A divulgação de que a atriz americana Angelina Jolie fez uma cirurgia de mastectomia como forma de prevenir um possível câncer de mama gerou dúvidas entre as mulheres. Conforme o noticiário, ela decidiu se submeter ao procedimento após realização de um exame genético que detectou 87% de chances de desenvolver a doença que matou a mãe da atriz aos 56 anos. Mas, afinal, a mastectomia é realmente necessária à prevenção do câncer de mama?
Para a realização de uma cirurgia de mastectomia bilateral preventiva (como a realizada em Angelina Jolie) é preciso ter muita cautela, conforme explica a radiologista Maria Angélica Bernardes Moura, da clínica MP Diagnósticos, de Londrina. O procedimento, avalia a médica, envolve riscos e, por isso, deve ter indicação muito específica, após análise criteriosa do médico especialista.
De acordo com o Ministério da Saúde, os exames preventivos indicados para serem realizados anualmente pelas mulheres são eficazes para detectar a doença em sua fase inicial e, assim, garantir altos índices de cura. O radiologista Décio Prando Moura, também da MP Diagnósticos, explica que a realização anual do exame de mamografia em mulheres a partir de 35 anos, de acordo com indicação médica, é uma forma bastante eficiente de diagnosticar lesões mamárias em estágios iniciais.
Para garantir maior segurança ao exame, ele destaca a utilização de um equipamento totalmente digital e de alta resolução, que transmite a imagem diretamente ao computador, ao contrário do sistema CR (Radiografia Computadorizada), no qual a imagem é transformada em digital após a aquisição desta por um mamógrafo convencional.
"A imagem é adquirida, analisada e manipulada no computador, ao contrário dos mamógrafos convencionais, que necessitam imprimir o filme para posterior avaliação do especialista", explica, acrescentando que, como as imagens são mais precisas, é possível identificar lesões muito pequenas de maneira mais eficiente, ainda não palpáveis através do auto-exame ou do exame clínico, como , microcalcificações.
O médico explica que outros exames de rotina – normalmente indicados pelos ginecologistas - são importantes para detecção precoce de cânceres e outras doenças.
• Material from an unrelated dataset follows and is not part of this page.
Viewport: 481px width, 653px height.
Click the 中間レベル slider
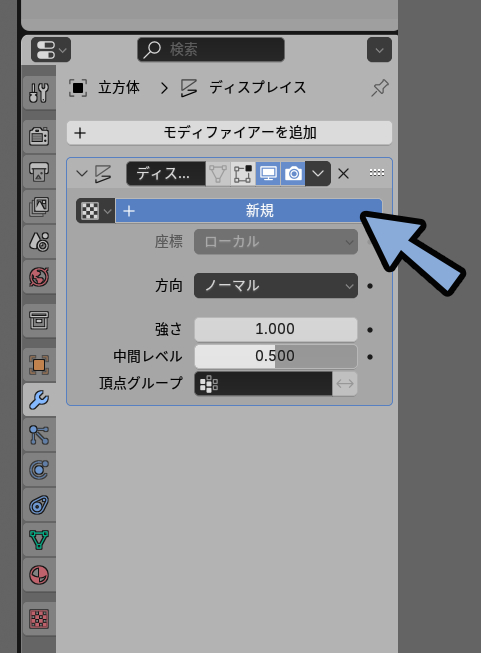click(x=276, y=356)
O ultrassom vaginal permite investigar possíveis alterações no útero, nas trompas e nos ovários, facilitando a detecção de cânceres nos órgãos reprodutivos e também patologias como ovários policísticos, miomas e endometriose.
Já o ultrassom de abdômen é normalmente utilizado no processo inicial de investigação de possíveis doenças, pois "permite observar anomalias nos órgãos do abdômen", orienta.
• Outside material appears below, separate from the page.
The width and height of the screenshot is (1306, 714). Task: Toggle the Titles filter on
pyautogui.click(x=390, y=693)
Além dos exames de imagem, faz parte da rotina preventiva de doenças nas mulheres o exame de citologia oncótica, também conhecido como papanicolau, que consiste no exame das células coletadas do colo do útero para detectar o câncer dessa região em estágio inicial ou anormalidades nas células que podem estar associadas ao desenvolvimento deste tipo de tumor, além de infecções viróticas no colo do útero, tais como verrugas genitais causadas pelo HPV (papilomavírus humano) e herpes ou infecções vaginais causadas por fungos e bactérias. O hemograma – que avalia o sistema de defesa do sangue – completa o check-up anual.
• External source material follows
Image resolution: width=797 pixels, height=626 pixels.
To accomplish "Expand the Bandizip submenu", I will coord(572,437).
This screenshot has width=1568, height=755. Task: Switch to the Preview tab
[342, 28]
O exame de densitometria, que serve para medir a densidade dos ossos e diagnosticar osteoporose e avaliar o risco de fraturas é outro procedimento indicado, principalmente para mulheres acima de 65 e homens acima de 70 anos. Moura explica que a osteoporose é uma doença comum em pessoas idosas e outras mais jovens em determinadas condições em que os ossos se tornam mais frágeis e propensos a fraturas, principalmente a coluna dorsal e lombar, o colo do fêmur e antebraço distal (punho).

Fatores de risco
O câncer de mama é o câncer mais incidente na população feminina mundial. Relativamente raro antes dos 35 anos, acima desta faixa etária sua incidência cresce rápida e progressivamente. Contudo, outros fatores de risco já foram estabelecidos, como os relacionados com a vida reprodutiva da mulher (menarca precoce, nuliparidade, primeira gestação após os 30 anos, menopausa tardia, terapias hormonais pós-menopausa), história familiar de câncer de mama, obesidade, sedentarismo, ingestão regular de bebida alcoólica.
A prática de atividade física, alimentação saudável e o aleitamento materno exclusivo são considerados fatores protetores. Até o momento, a mamografia é recomendada como método para detecção precoce de lesões mamárias, com início aos 35 anos, dependendo da indicação médica.